TASK DETAILS: Reproduce exactly the lines of this material that begin at the line with "Turn Reporting API Off" and end at the line with "Click George Russell's", both included. Omit the pictures and everything else.

INFORMATION PROVIDED:
----

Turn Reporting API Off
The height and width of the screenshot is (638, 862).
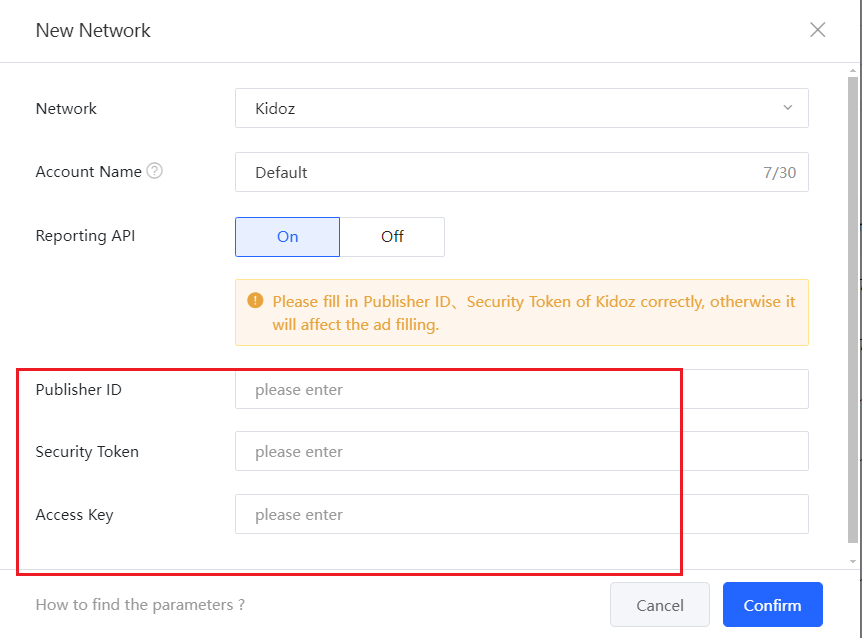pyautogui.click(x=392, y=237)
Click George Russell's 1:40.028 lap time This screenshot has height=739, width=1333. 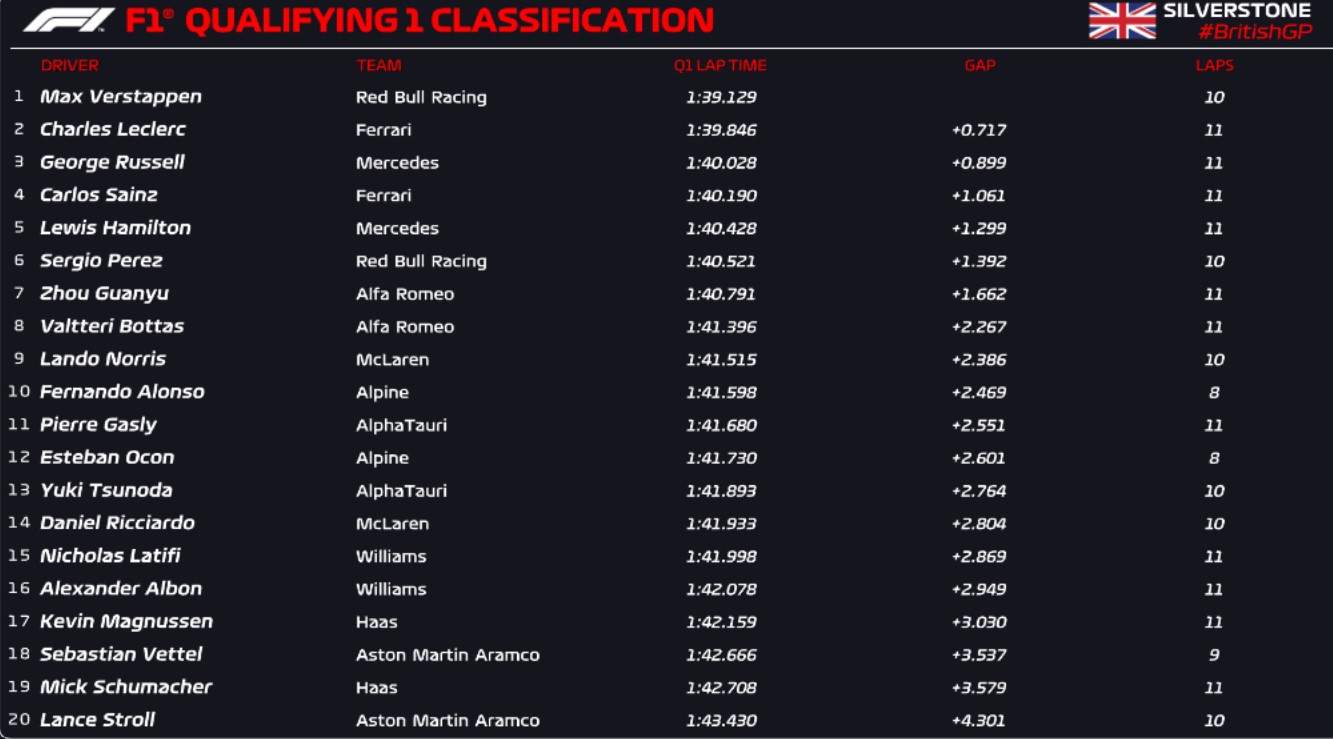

----

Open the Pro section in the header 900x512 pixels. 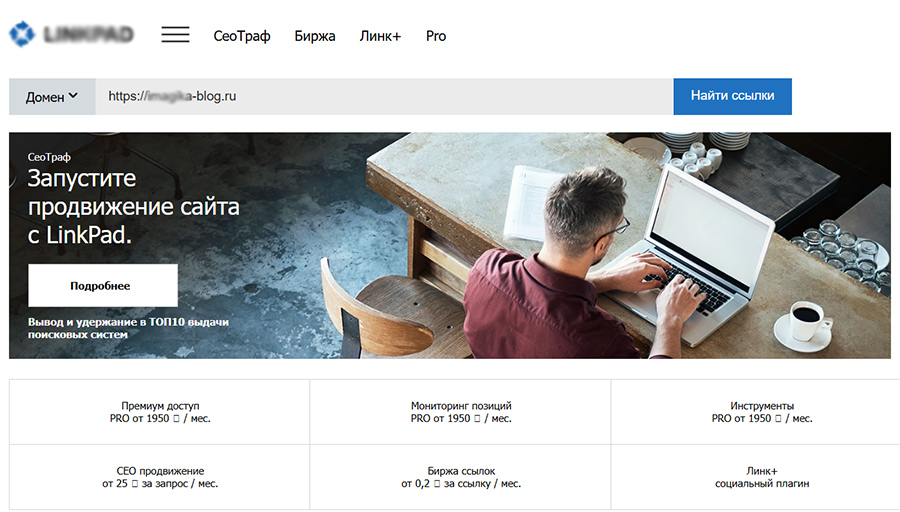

----

SOLUTION FOR THIS TASK:
Turn Reporting API Off
The height and width of the screenshot is (638, 862).
pyautogui.click(x=392, y=237)
Click George Russell's 1:40.028 lap time This screenshot has height=739, width=1333. 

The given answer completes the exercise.